The fact is we aren’t perfect robots. We need time to unwind and do nothing or, in other words, be bored.

And doing exactly that is surprisingly good for you and your mentally stability and creativity.

Sarah Hoffman, sophomore 3-D studio art major, said she relieves stress by “walking my dogs and helping my sister work on [her] agility by playing Frisbee.”

As a commuter from Naperville, when Hoffman has gaps in her class schedule, she often spends most her “free time outdoors” enjoying the summer weather.

As we start a new semester, it’s important to manage your time and incorporate some of it in your hectic schedule to just be bored.

Jon Kabat-Zinn once said, “When you pay attention to boredom, it gets unbelievably interesting.”

Boredom, which is relaxation for many, has great advantages to your productivity in the long run. Do you ever wonder why you feel so tired throughout the day? Well, unlike the machine bodies we think we have, our human bodies need rest periodically during our daily routines. This is also true for the mind. We need mental breaks so we won’t burn ourselves out by two in the afternoon. Once we renew our energy, we can spend more time giving our full attention to the task in front of us.

Being bored can also spark creativity. Consider daydreaming in between classes and you will find your mind is rejuvenated with lively energy before having to sit still for another lecture.

Having nothing to do can push you to discover a new hobby or interest you may have never tried before.

Who knows?
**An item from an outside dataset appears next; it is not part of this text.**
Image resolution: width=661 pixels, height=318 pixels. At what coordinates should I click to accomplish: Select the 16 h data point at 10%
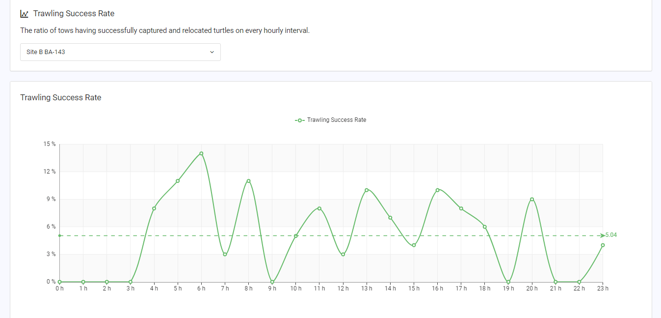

Before you know it, you might find yourself enjoying doodling mini comics or joyfully whistling a catchy tune.

You can also become more aware of how you are feeling, mentally and physically, with the help of boredom.

Set aside time to sit and focus on your breathing, relieve stress and get your sanity back with a daily meditation session.

Boredom is widely believed to be such a horrible thing when there is so much to be done, especially as a college student, but people should reconsider it.

It’s okay to do nothing and be bored; in fact, I recommend it.

Put down your phone, be still, focus on your breathing and let your worries take the back burner for a few minutes. You won’t regret it.